[DATA LISTING Boundary: Start]

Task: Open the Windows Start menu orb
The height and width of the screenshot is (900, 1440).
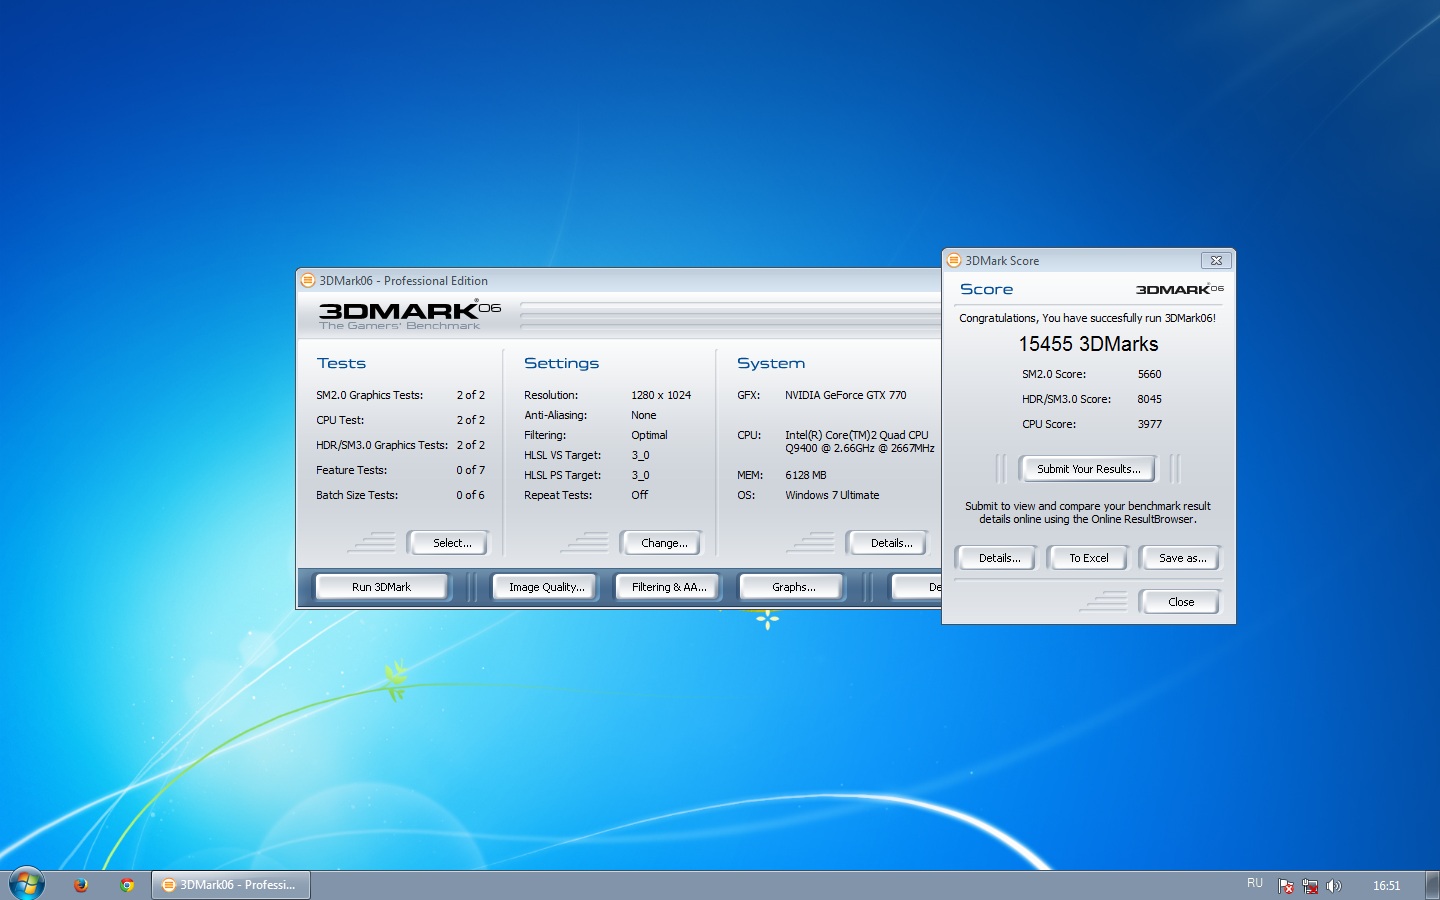Action: [27, 884]
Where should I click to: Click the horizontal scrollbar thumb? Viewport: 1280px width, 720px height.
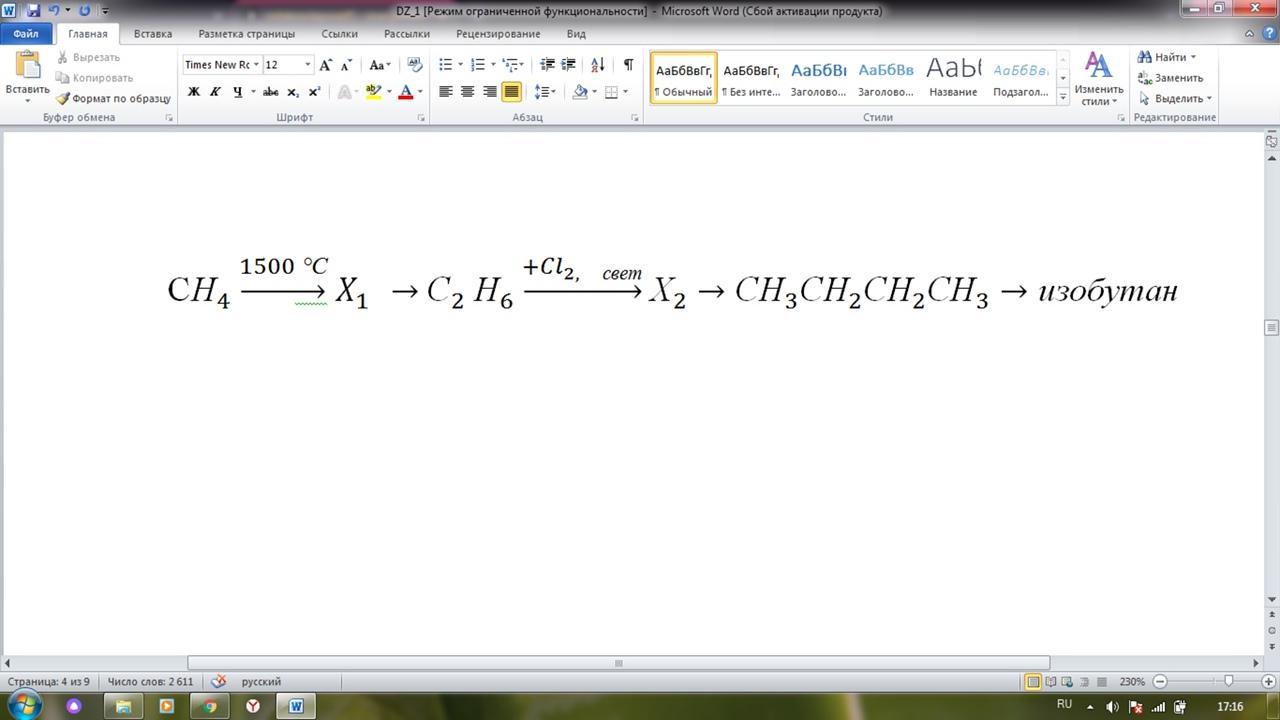tap(618, 663)
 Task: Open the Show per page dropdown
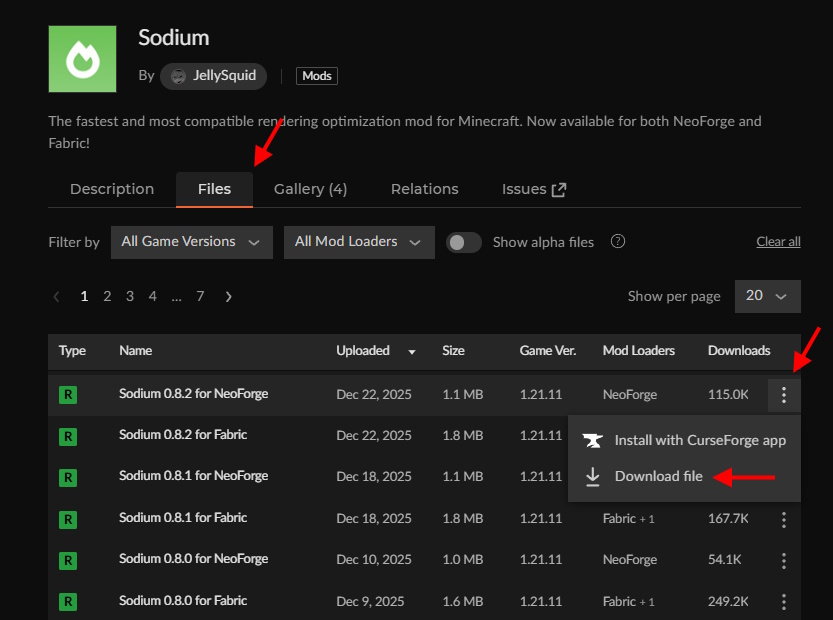(x=768, y=296)
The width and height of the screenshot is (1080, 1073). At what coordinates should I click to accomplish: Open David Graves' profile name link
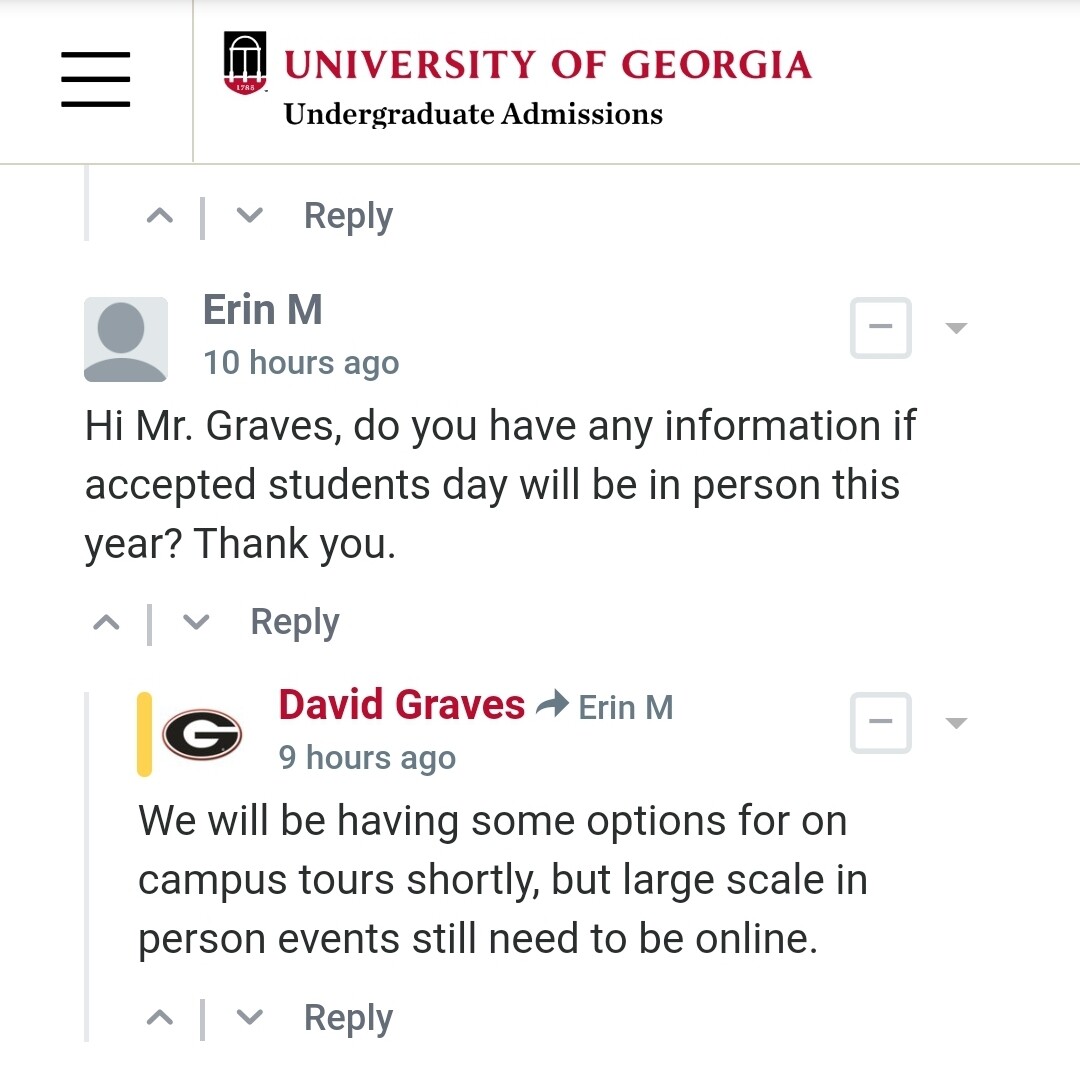402,705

[DATA LISTING Boundary: End]

Every line between the one containing "Where should I" and the last line of the data above, both included, should be copied exactly, but not the pictures.

■ **WRITTEN RESPONSE**:
Where should I click to: Click the horizontal scrollbar thumb? Viewport: 1280px width, 720px height.
tap(618, 663)
 Task: Open the Show per page dropdown
(x=768, y=296)
The width and height of the screenshot is (1080, 1073). At what coordinates should I click to accomplish: Open David Graves' profile name link
402,705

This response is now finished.